In Arthur Erickson's Smith residence, modernity is rustic. Massive fir beams support a glass-walled living room that bridges over the entrance to an open-air central courtyard.
Gordon Smith knows landscapes. As one of the most prominent Canadian painters of his generation, the 84-year-old has a reputation for not-always-easy abstract expressionist depictions of the wilds near his British Columbia home. So it's fitting that his house, designed by Arthur Erickson and Geoffrey Massey in 1964, be both in the forest and of the forest, yet still a work of art
Erickson and Smith were friends with mutual interests: European high modern design, abstract expressionism, and the new regional identity being forged in the Pacific Northwest. In 1953, Gordon and his wife, Marion, gave Erickson his first residential commission--a painting studio surrounded by living quarters. But as their Vancouver neighborhood grew throughout the '50s, the Smiths sought greater seclusion. They found it near Lighthouse Provincial Park in West Vancouver, on a wooded promontory overlooking the Straight of Georgia.
The second time around, the Smiths offered Erickson no brief. "They said, 'You know what we want,'" the architect recalls. "Gordon being a painter and Marion being a weaver, this was the one opportunity where I could use rough timber, because they'd both be interested in texture and not so fussy about things like splinters."
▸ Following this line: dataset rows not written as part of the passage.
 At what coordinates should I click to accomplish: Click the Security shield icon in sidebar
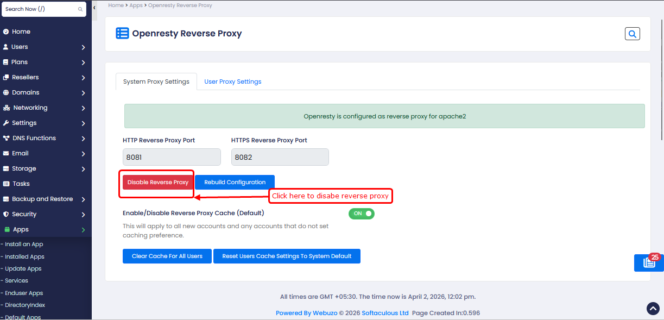[x=6, y=214]
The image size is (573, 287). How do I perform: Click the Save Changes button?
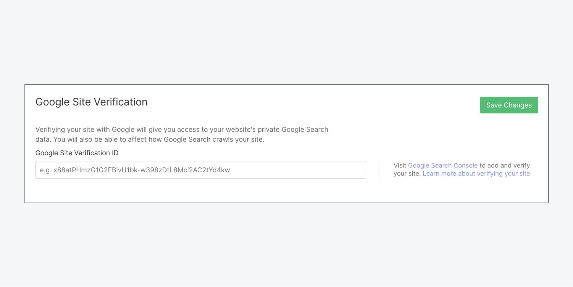pos(509,105)
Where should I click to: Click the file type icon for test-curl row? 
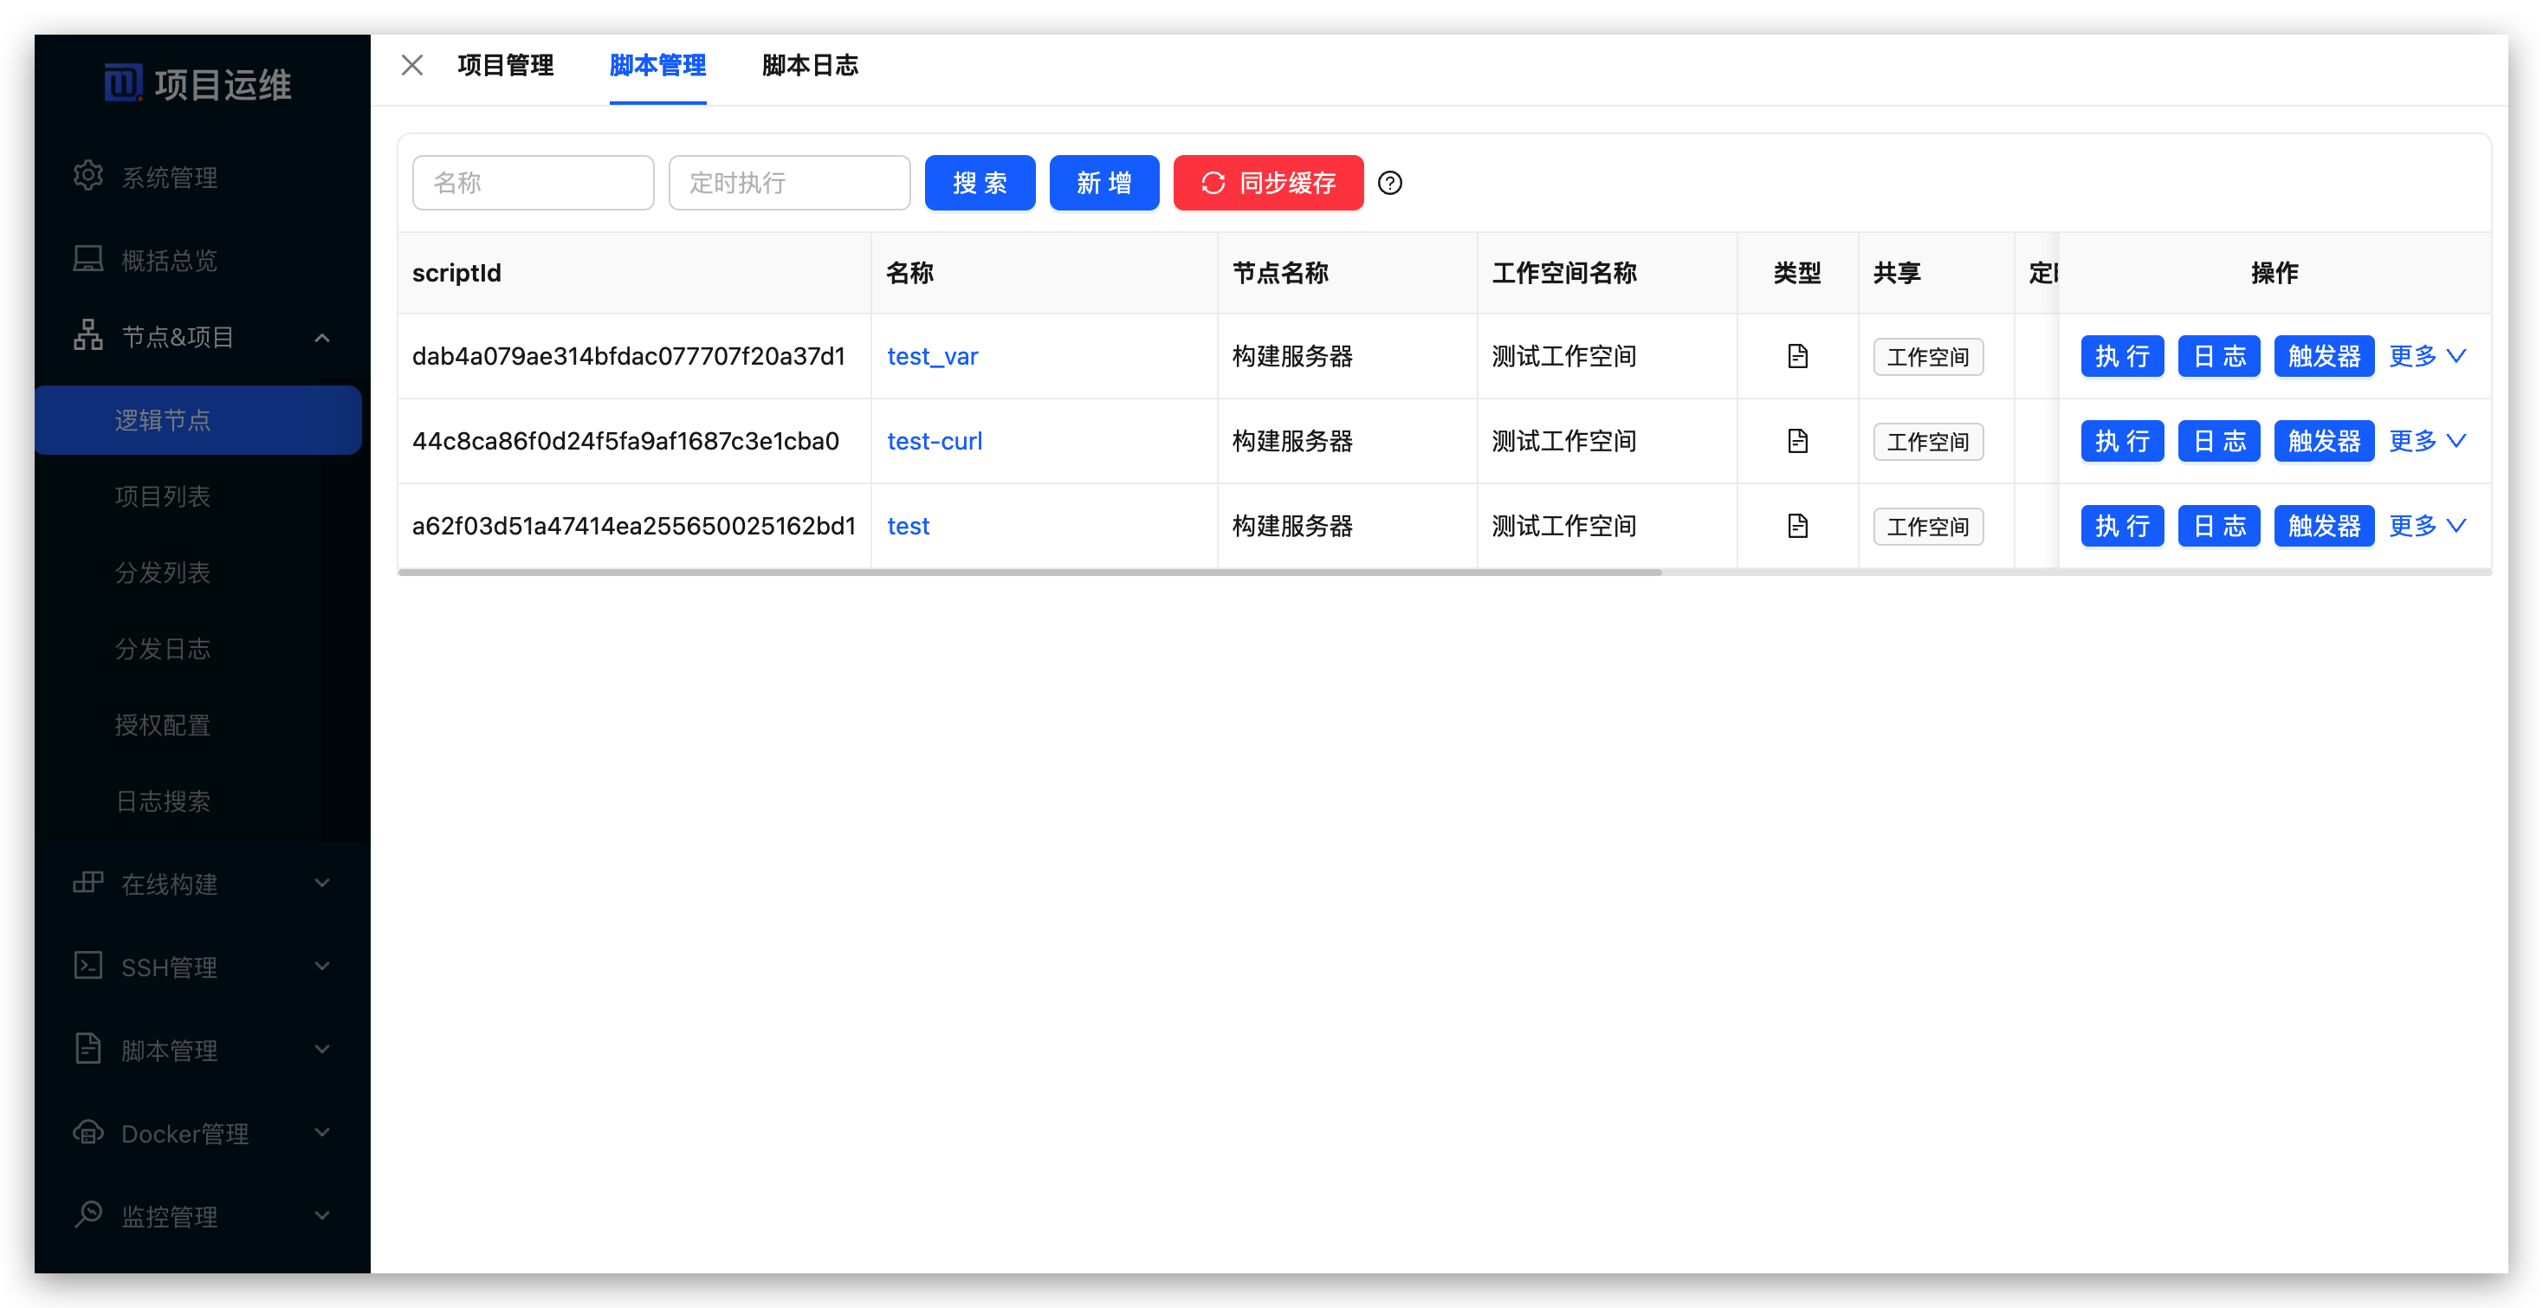click(x=1797, y=441)
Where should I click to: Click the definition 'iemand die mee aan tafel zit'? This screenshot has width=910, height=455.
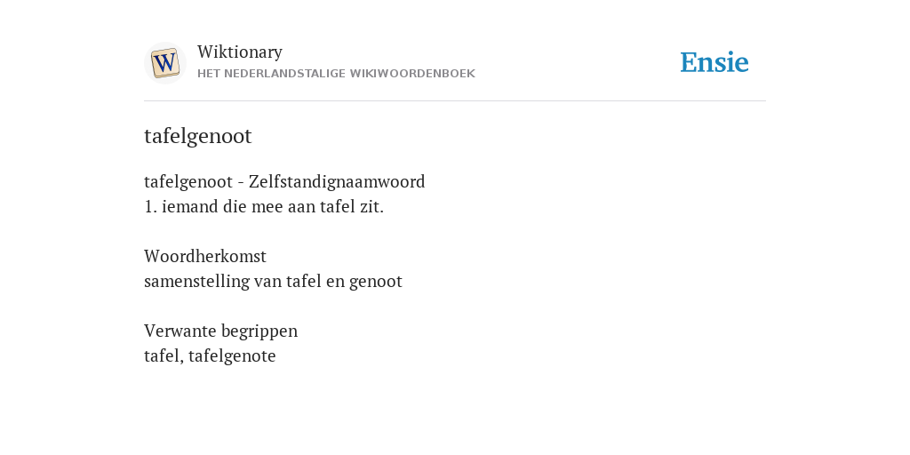273,206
The massive Douglas fir beams may be rough, but the house is not rustic. Erickson arranged the building as a spiral of boxes around a courtyard, with each wing stepping up from the last. A sky-lit white studio--the only room not finished in wood--anchors one corner of the house, while the living room bridges a cleft in the site's solid granite, rising up to get the view. Both there and in the bedroom, huge expanses of glass define the wall, opening the house to the landscape, their smoothness contrasting with the roughness of the wood. The central courtyard serves a similar function, both confronting and illuminating the forest--Erickson once called it "an architectural reiteration of the forest clearing."
The house has been both home and studio to the Smiths for almost 40 years. "It's a very genuine house," Gordon says. "There's nothing pretentious about it. It's just simple post and beam, mostly all windows, looking out onto the park, onto the sea. It is the most honest of houses."